Our objective is to develop a computational analog to living octopuses, a CyberOctopus that adapts, learns, and evolves to novel tasks, situations, and environments. Our rationale is that this software suite will drive the convergence and synthesis of novel control theories and algorithms, simulation of soft-bodied creatures, and new insights into cephalopod neurodynamics enabled by unprecedented in-vivo sensing techniques. Overall, our efforts will provide a framework towards the integration of octopus biophysical principles into modern engineering design and control systems, and will form a solid foundation to enable further investigations beyond the time-frame of this MURI.

Research Thrusts

Experiment design to elucidate neurodynamic mechanisms

The MURI team will design a set of biological experiments to elucidate the neurodynamic principles underlying octopus’ abilities, and ontogeny of behavioral adaptation in cephalopods.

Development of in-vivo/ex-vivo sensors

This research thrust will bring together established and novel sensing technologies into a unique “full view” testing environment to simultaneously acquire in-vivo and ex-vivo data from freely moving octopuses. These sensing technologies include novel conformal and wireless electronics to be surgically implanted, machine vision systems that can detect behavioral primitives, and high-resolution pressure sensors patterned in the octopus’ environment.

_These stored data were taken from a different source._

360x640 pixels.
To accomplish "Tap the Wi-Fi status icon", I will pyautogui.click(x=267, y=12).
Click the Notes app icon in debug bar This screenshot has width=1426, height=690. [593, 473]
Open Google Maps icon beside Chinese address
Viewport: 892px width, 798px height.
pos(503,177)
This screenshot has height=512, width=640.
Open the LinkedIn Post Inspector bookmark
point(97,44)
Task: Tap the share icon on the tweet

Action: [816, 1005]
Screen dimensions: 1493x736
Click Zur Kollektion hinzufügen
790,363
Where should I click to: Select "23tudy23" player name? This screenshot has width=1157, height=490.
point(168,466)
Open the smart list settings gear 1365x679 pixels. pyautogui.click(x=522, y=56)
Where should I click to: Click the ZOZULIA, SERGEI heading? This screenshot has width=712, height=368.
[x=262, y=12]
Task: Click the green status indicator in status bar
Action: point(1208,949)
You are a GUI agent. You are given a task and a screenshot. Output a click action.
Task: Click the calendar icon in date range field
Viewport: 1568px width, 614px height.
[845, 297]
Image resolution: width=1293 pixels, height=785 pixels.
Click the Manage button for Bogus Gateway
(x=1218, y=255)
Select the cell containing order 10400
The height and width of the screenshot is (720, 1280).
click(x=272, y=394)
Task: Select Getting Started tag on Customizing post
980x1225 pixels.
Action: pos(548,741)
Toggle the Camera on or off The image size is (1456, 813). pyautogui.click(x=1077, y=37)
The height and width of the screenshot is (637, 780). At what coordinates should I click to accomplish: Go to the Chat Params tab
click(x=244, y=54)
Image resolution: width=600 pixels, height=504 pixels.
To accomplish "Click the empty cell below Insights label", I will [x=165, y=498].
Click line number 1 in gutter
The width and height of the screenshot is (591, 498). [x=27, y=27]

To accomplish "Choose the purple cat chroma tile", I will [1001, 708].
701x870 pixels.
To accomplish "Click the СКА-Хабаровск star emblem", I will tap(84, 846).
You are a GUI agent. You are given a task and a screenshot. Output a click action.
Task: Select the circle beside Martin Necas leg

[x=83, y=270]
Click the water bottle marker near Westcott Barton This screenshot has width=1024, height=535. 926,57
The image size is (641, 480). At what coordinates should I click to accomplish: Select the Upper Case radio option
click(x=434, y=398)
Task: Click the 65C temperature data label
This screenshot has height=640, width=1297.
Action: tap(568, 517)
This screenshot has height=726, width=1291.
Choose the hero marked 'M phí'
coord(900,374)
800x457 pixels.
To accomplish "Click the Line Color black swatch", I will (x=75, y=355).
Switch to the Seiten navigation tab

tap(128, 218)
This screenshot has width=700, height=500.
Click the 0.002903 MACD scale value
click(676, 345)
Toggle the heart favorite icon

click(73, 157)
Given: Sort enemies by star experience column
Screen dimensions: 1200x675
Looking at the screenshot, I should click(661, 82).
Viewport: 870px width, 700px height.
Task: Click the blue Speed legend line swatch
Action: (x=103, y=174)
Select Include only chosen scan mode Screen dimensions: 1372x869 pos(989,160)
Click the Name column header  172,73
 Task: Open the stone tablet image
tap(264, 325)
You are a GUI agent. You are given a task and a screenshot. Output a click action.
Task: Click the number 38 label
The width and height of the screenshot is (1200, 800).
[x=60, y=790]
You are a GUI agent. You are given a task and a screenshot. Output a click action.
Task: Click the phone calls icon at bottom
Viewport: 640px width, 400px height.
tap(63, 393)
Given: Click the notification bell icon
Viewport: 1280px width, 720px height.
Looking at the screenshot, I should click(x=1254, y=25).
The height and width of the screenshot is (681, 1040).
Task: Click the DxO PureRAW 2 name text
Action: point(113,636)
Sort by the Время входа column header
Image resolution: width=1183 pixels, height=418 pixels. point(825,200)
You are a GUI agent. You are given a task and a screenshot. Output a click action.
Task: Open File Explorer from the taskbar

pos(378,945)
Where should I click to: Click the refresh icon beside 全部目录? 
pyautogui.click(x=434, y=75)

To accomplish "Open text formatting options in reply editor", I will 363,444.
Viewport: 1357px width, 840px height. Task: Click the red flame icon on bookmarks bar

The CyberOctopus: distributed control in a distributed body

 In this thrust, the team will develop a virtual environment in which dynamic models of octopus neurons and derived control abstractions can be tested in a biophysically accurate muscular system. To simulate the highly compliant octopus body, we will use a novel approach based on Cosserat rods, and model its neural infrastructure using data from the previous thrusts relative to the different organizational levels in the octopus nervous system.

Mathematics of distributed learning & control

The MURI team will distill experiments and simulation results into theory, algorithms, and software to enable the CyberOctopus to learn complex sensori motor tasks quickly from experience. Our work will result in new learning models that are fundamentally more capable of handling distributed dynamic systems characterized by large numbers of degrees of freedom.